Project Titles and Supervisors
Title: Linear Complementary Dual Matrix Codes
Title: Problems in Matrix Theory
Title: Random matrices, genus expansions and the symmetric group
The study of random matrices has its origins in the pioneering works of John Wishart in mathematical statistics in the 1930’s, and of Eugene Wigner and Freeman Dyson in nuclear physics in the 1950’s and 1960’s. It has since emerged as very active area of modern research, mainly due to its remarkable connections across various fields, including number theory, enumerative combinatorics, representation theory, statistical physics and quantum chaos. One such connection was discovered by Harer and Zagier (1986), who found that `moments’ of random matrices can be written as polynomials (in the dimension) with positive integer coefficients and, moreover, these coefficients have a combinatorial interpretation: a(k,g) is the number of ways to match and glue the edges of a regular 2k-gon to obtain an orientable surface of genus g. Another connection, which was discovered more recently (Ph.
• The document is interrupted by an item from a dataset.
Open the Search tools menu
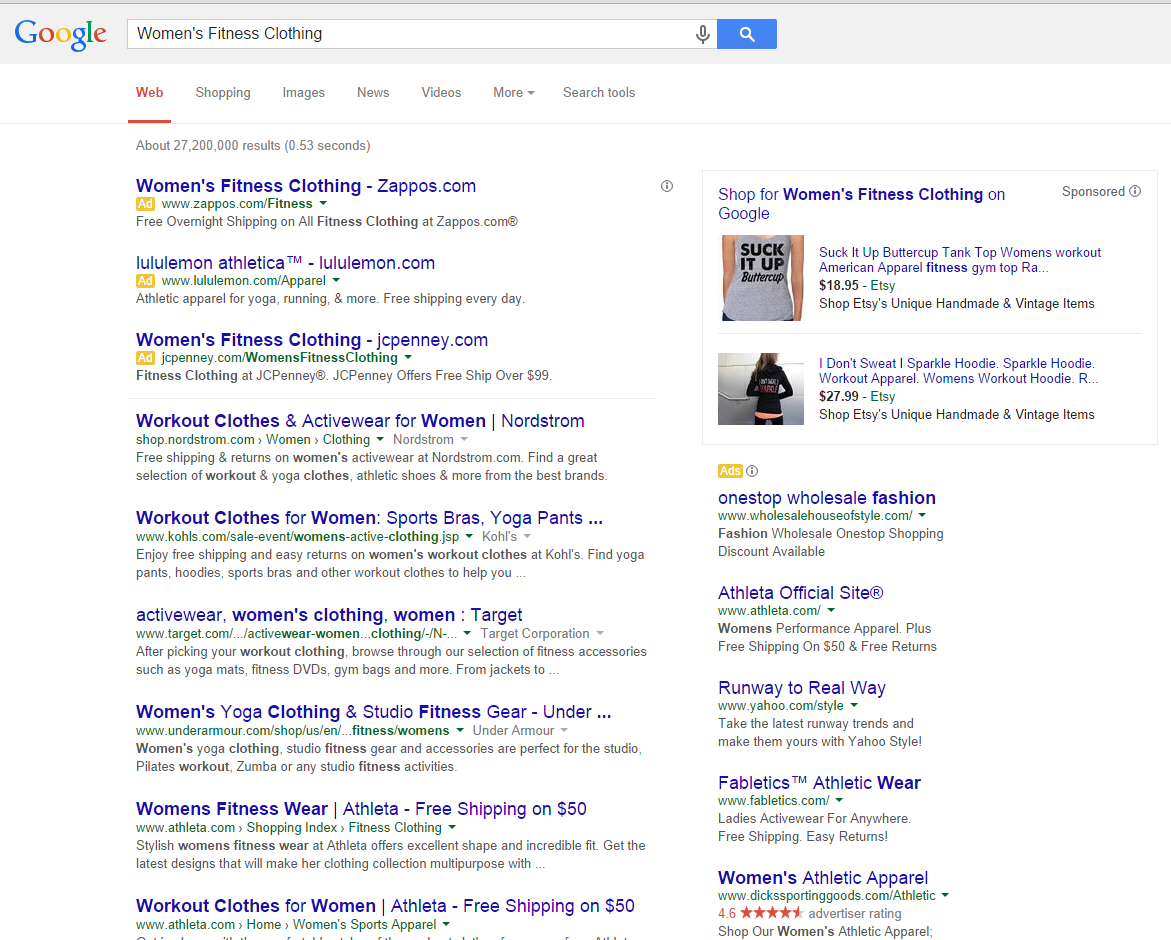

Biane, Proceedings of the International Congress of Mathematicians, 2002), relates moments of random matrices to the asymptotic (representation) theory of the symmetric group S_n, when n is large. This connection motivates the study of some new classes of random matrices, which have not yet been studied in detail and as such are not so well understood. The aim of this project is to consider and study some concrete low-dimensional examples, with a view to finding interesting formulae, combinatorial interpretations and/or developing a systematic theory.
Title: Numerical Simulations of the Unsteady Transonic Small Disturbance Equation
The Unsteady Transonic Small Disturbance (UTSD) Equation is used to describe shock structure when a shock reflects off a wedge. While much work has been completed regarding the global structure of solutions to the UTSD equation open questions remain about the behaviour of the solution under conditions where the incident and reflected shock detach from the wedge and produce a Mach stem. This project will numerically examine the structures associated with this phenomena.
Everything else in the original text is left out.